Camp 24. The most dismal start imaginable. Thick as a hedge, snow falling and drifting with keen southerly wind. The men pulled out at 3.15 with Chinaman and James Pigg. We followed at 4.20, just catching the party at the lunch camp at 8.30. Things got better half way; the sky showed signs of clearing and the steering improved. Now, at lunch, it is getting thick again. When will the wretched blizzard be over? The walking is better for ponies, worse for men; there is nearly everywhere a hard crust some 3 to 6 inches down. Towards the end of the march we crossed a succession of high hard south-easterly sastrugi, widely dispersed. I don’t know what to make of these.

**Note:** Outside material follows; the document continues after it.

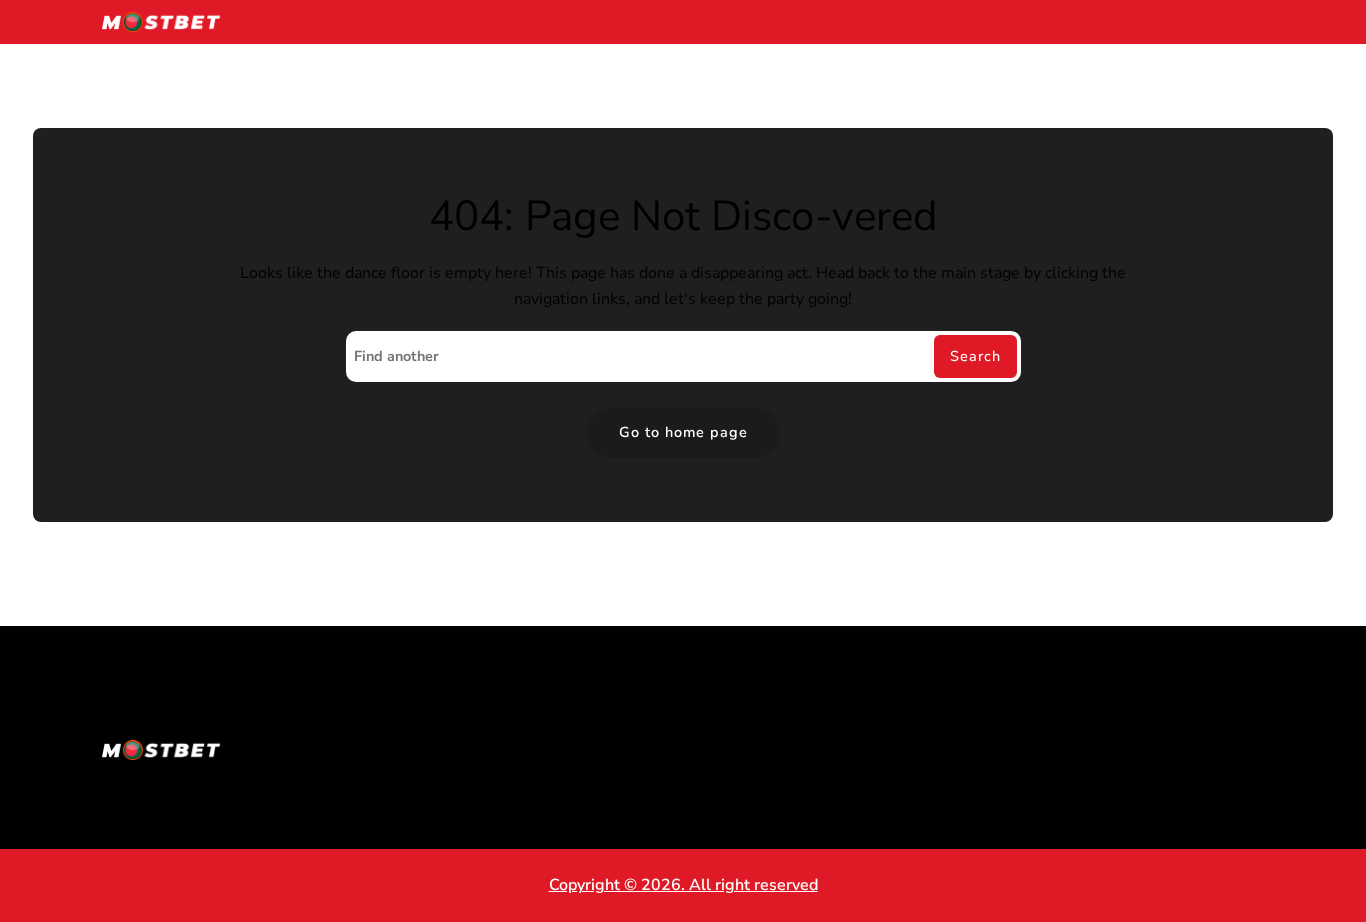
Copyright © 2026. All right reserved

Second march almost as horrid as the first. Wind blowing strong from the south, shifting to S.E. as the snowstorms fell on us, when we could see little or nothing, and the driving snow hit us stingingly in the face. The general impression of all this dirty weather is that it spreads in from the S.E. We started at 4 A.M., and I think I shall stick to that custom for the present. These last four marches have been fought for, but completed without hitch, and, though we camped in a snowstorm, there is a more promising look in the sky, and if only for a time the wind has dropped and the sun shines brightly, dispelling some of the gloomy results of the distressing marching.

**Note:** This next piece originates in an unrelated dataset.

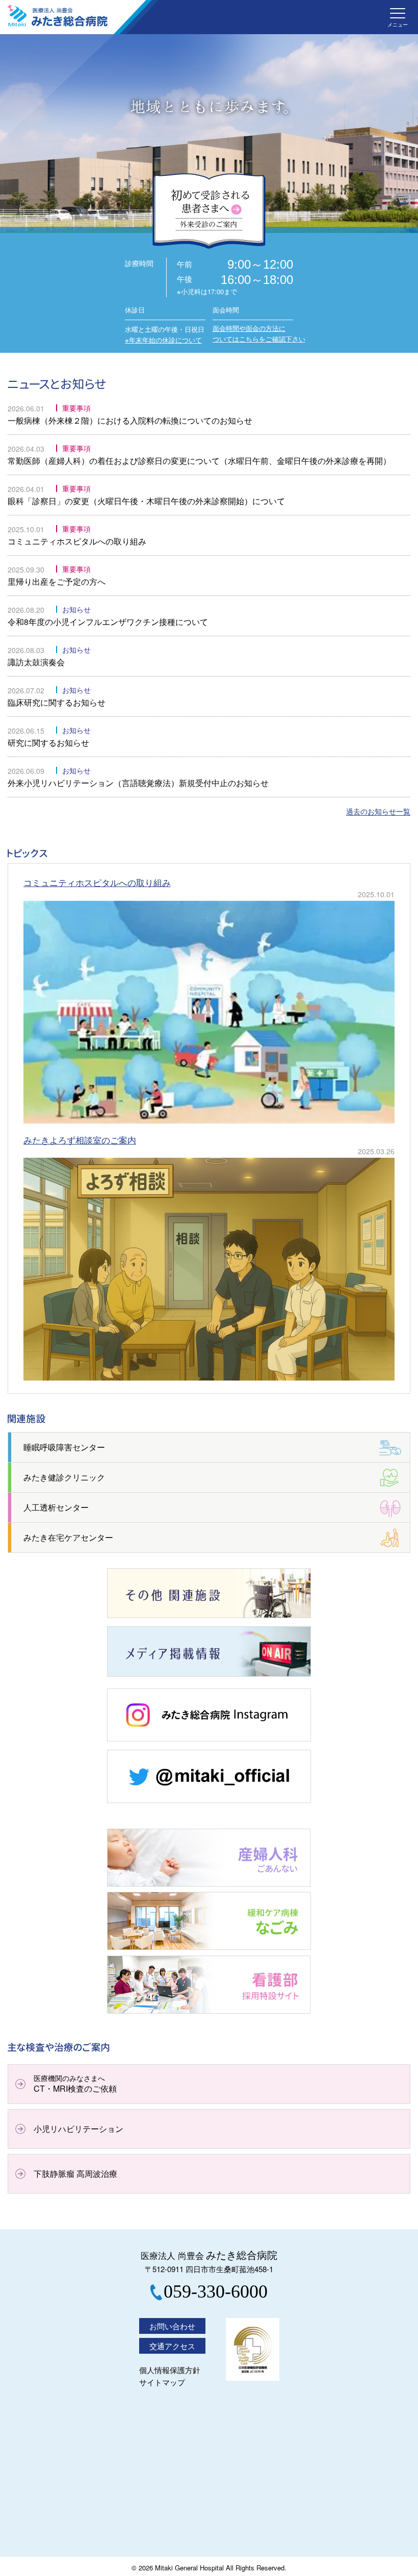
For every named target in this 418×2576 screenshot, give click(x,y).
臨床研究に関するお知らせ (57, 702)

Chinaman, ‘The Thunderbolt,’ has been shot to-night. Plucky little chap, he has stuck it out well and leaves the stage but a few days before his fellows. We have only four bags of forage (each one 30 lbs.) left, but these should give seven marches with all the remaining animals, and we are less than 90 miles from the Glacier. Bowers tells me that the barometer was phenomenally low both during this blizzard and the last. This has certainly been the most unexpected and trying summer blizzard yet experienced in this region. I only trust it is over. There is not much to choose between the remaining ponies. Nobby and Bones are the strongest, Victor and Christopher the weakest, but all should get through. The land doesn’t show up yet.